Fehu vs. Gymnasium -- A Practical Comparison
This guide explains how Fehu's reinforcement learning API relates to Python's Gymnasium (and Stable Baselines3 for collection/buffer/GAE), focusing on:
- How core concepts map (Env, Space, step loop, wrappers)
- Where the APIs feel similar vs. deliberately different
- How to translate common Gymnasium patterns into Fehu
If you already use Gymnasium, this should be enough to become productive in Fehu quickly.
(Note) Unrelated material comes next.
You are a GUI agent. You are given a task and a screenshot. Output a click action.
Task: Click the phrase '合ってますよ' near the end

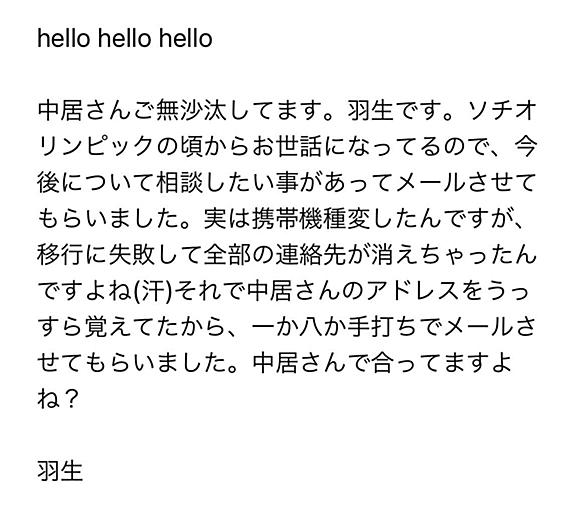point(442,363)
1. Big-Picture Differences
| Aspect | Gymnasium (Python) | Fehu (OCaml) |
|---|---|---|
| Language | Dynamic, interpreted | Statically typed, compiled |
| Environment type | gymnasium.Env |
('obs, 'act, 'render) Env.t |
| Observation/action | Untyped (np.ndarray, int, etc.) |
Parametric: 'obs and 'act tracked in the type |
| Spaces | gymnasium.spaces.* |
'a Space.t with typed modules (Space.Discrete, Space.Box, ...) |
| Step result | Tuple (obs, reward, terminated, truncated, info) |
Record Env.step with named fields |
| Wrappers | Subclassing gymnasium.Wrapper |
Env.wrap or composable combinators (map_observation, etc.) |
| Vectorized envs | gymnasium.vector.SyncVectorEnv |
Vec_env.create |
| Trajectory collection | External (Stable Baselines3, TorchRL) | Built-in: Collect.rollout, Collect.episodes |
| Replay buffers | External (Stable Baselines3, TorchRL) | Built-in: Buffer.create, Buffer.add, Buffer.sample |
| GAE | External (Stable Baselines3) | Built-in: Gae.compute, Gae.returns, Gae.normalize |
| Policy evaluation | Manual loop or SB3 evaluate_policy |
Built-in: Eval.run |
| RNG | np.random / seed passed to env.reset(seed=...) |
Implicit scope via Nx.Rng.run ~seed |
| Rendering | String mode "human", "rgb_array" |
Polymorphic variants `Human, `Rgb_array, etc. |
| Mutability | Environments are mutable objects | Environments are immutable handles; state is internal |
Fehu semantics to know (read once):
Env.resetmust be called beforeEnv.step. After a terminal step, anotherresetis required.- Spaces validate observations and actions automatically --
Env.stepraises if an action is outside the action space. - RNG is scoped: wrap your code in
Nx.Rng.run ~seed:42 (fun () -> ...)instead of passing seeds to individual calls. - Trajectory collection, replay buffers, GAE, and evaluation are built into Fehu, not external libraries.
2. Spaces
2.1 Discrete
Gymnasium
import gymnasium as gym
space = gym.spaces.Discrete(5) # {0, 1, 2, 3, 4}
space = gym.spaces.Discrete(5, start=1) # {1, 2, 3, 4, 5}
sample = space.sample()
assert space.contains(sample)
Fehu
open Fehu
let space = Space.Discrete.create 5 (* {0, 1, 2, 3, 4} *)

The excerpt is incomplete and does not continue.